Prezydent Tajwanu Chen Shui-Bian stwierdził, że wyspa jest suwerenna i sama odpowieda za swoje sprawy. Powiedział on, że „największe znaczenie wyswobodzenia Tajwanu [spod rządów Japonii] ma fakt, że od tamtego momentu Tajwańczycy stali się panami swojego domu.”
Pekin z kolei stwierdza, że rocznica ukazała 60-lecie przynależności Tajwanu do Chin. Członek Biura Politycznego Komunistycznej Partii Chin Jia Qinglin powiedział - „Status prawny Tajwanu jako nierozłącznej części terytorium Chin jest ponad wszelką wątpliwość i nigdy nie może być podważony”.
Wielu Tajwańczyków postrzega wyspę jako oddzielne państwo. Natomiast Chiny włączają Tajwan w swoje struktury terytorialne i grożą użyciem siły w przypadku ogłoszenia przez Tajwan formalnej niepodległości.
W przeszłości Chiny wzbraniały się przed wspomnieniem kolejnych rocznic wyswobodzenia Tajwanu spod japońskiej okupacji. Analitycy tłumaczą ten fakt tym, że Pekin nie chciał komplikować swojego stanowiska, iż to Komunistyczna Czerwona Armia, a nie Nacjonaliści, pokonali Japonię. Jednakże w tym roku Pekin przyjął nowe podejście decydując się na wspomnienie o wyswobodzeniu Tajwanu. Aby podkreślić ten fakt, urzędnicy rządowi zebrali się na Wielkim Ratuszu Ludu w Pekinie aby wspomnieć ową rocznicę.

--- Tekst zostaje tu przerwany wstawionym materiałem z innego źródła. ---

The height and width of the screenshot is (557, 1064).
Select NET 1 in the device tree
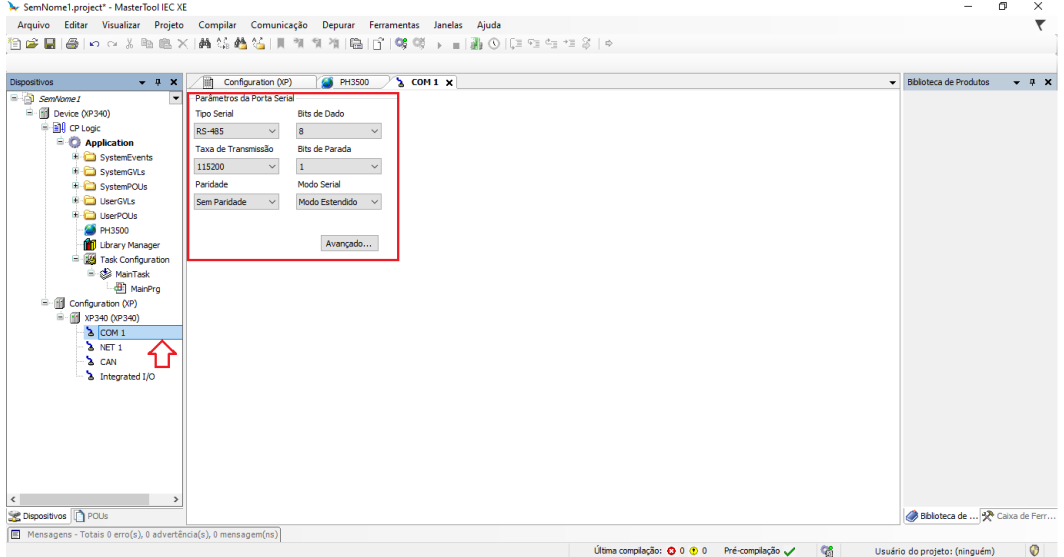tap(110, 347)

Japonia przejęła wyspę z rąk chińskich w 1895 r. Jednak w 1945, po zakończeniu II Wojny Światowej, była ona zmuszona do zwrócenia wyspy rządowi Nacjonalistów, którzy wówczas kontrolowali większość Chin.
Jednakże 4 lata później, komuniści przejęli władzę w kraju a wszyscy byli przywódcy Nacjonalistów uciekli do Tajwanu. Od tego czasu aż do dziś wyraźne są spięcia na linii Pekin-Tajpei. Władze chińskie wielokrotnie groziły użyciem sił wojskowych w przypadku formalnej deklaracji niepodległości przez Tajwan.